TROBOS.CO | Lumajang – Bilal bin Rabah, sahabat Rasulullah SAW, dikenal sebagai muazin pertama dalam sejarah Islam. Setiap kali mengumandangkan azan, ia menaiki rumah warga yang paling tinggi agar suaranya terdengar ke seluruh penjuru kota. Suaranya yang merdu dihembus angin, memanggil kaum Muslimin untuk datang ke masjid.
Tradisi serupa pernah hidup di Indonesia pada masa sebelum kemerdekaan, di tengah kehidupan masyarakat yang sangat sederhana.

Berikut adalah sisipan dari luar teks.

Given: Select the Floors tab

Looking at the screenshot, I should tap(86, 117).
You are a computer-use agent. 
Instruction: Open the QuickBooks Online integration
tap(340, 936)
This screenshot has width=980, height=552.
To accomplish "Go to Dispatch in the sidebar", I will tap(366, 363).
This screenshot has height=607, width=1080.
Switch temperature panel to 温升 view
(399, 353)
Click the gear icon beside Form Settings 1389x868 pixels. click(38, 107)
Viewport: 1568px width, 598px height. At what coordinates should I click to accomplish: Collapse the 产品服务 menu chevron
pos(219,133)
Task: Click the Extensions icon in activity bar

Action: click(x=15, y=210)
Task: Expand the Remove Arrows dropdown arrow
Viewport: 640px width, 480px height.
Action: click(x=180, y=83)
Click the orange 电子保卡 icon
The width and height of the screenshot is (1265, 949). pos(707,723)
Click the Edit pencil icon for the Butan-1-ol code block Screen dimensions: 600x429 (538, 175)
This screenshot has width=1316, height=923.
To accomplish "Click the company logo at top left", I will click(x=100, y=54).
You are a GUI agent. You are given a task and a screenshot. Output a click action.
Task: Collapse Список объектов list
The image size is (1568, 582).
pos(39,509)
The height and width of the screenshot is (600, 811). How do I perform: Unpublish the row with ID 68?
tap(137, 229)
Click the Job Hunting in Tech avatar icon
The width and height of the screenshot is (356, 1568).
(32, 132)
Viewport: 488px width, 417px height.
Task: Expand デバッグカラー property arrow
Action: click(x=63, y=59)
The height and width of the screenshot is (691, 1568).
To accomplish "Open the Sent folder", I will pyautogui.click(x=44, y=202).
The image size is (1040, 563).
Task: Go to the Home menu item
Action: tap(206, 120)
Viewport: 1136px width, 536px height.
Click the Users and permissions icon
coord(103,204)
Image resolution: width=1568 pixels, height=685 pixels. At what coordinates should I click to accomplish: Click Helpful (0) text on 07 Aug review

Fasilitas ibadah kala itu masih terbatas. Masjid dan musala kecil, berdinding bambu, belum dilengkapi pengeras suara.
Untuk mengumandangkan azan, para muazin harus naik miari atau kaidan—tangga kayu panjang yang disambung agar mencapai ketinggian tertentu.
“Saya setiap waktu salat naik miari yang disambung dua. Satu miari tingginya sekitar 6–7 meter. Kalau disambung dua, bisa 12 sampai 14 meter—setinggi pohon kelapa,” kenang Bapak Untung Said, muazin berusia 95 tahun yang pernah melaksanakan tugas itu.
Di atas pohon mangga dekat masjid, dibuat gubuk kecil sebagai tempat muazin berdiri saat mengumandangkan azan. “Saya ditugaskan oleh Kyai Mingun untuk azan di atas pohon dekat masjid rumah beliau,” tutur Pak Untung.
Kyai Mingun adalah ayah dari almarhum KH Abdi Manab, dua sosok ulama kharismatik dan berpengaruh di Lumajang. Nama Kyai Mingun kini diabadikan menjadi nama yayasan pendidikan, yaitu Yayasan Kyai Mingun, yang menaungi Madrasah Ibtidaiyah Muhammadiyah Bagusari.
Beliau dikenal berani, tegas, dan sangat disiplin. Sifat itu pula yang diwarisi oleh KH Abdi Manab, murid sekaligus putra beliau yang dikenal alim dan berwibawa.
Mengumandangkan azan di masa penjajahan bukan hal mudah. Tentara Belanda dan Jepang kerap mencurigai aktivitas umat Islam, termasuk kegiatan di masjid.
Suatu ketika, tentara Belanda menyerang masjid Kyai Mingun di Bagusari. Masjid itu sederhana, berdinding bambu. “Tentara Belanda menembaki dinding masjid, tapi anehnya pelurunya tidak tembus,” kata Pak Untung.
Saat itu, Kyai Mingun dengan tenang berkata, “Diam semua. Jangan bergerak. Ini urusan saya.” Ia kemudian mendekati pimpinan pasukan Belanda dan menamparnya berulang kali. Anehnya, sang tentara tidak berani melawan.
Begitulah ketegasan seorang ulama di masa penjajahan—berani, tetapi tetap menjaga wibawa dan ketenangan.
Selama masa itu, Pak Untung menjalankan tugasnya dengan penuh istiqamah. Ia tetap mengumandangkan azan dari atas pohon mangga setiap waktu salat, meski tanpa pengeras suara dan perlengkapan modern.
Tangga kayu yang digunakan disebut miari, dalam bahasa Jawa dikenal juga sebagai ondo. Meski harus memanjat tinggi dan berisiko, tugas itu dijalani dengan penuh dedikasi.
Masyarakat sekitar masjid selalu mendengar panggilan azan dari arah pohon mangga dan segera bergegas menuju masjid untuk berjamaah.
Kini di usianya yang ke-95 tahun, Pak Untung tidak lagi azan di Bagusari. Sesekali ia masih mengumandangkan azan di Masjid Jenderal Sudirman, Jalan Brantas, Lumajang.
Meski sepuh, suaranya tetap lantang, fisiknya sehat, penglihatan dan pendengarannya masih tajam. Semoga amal kebaikannya menjadi pahala jariyah yang tak terputus.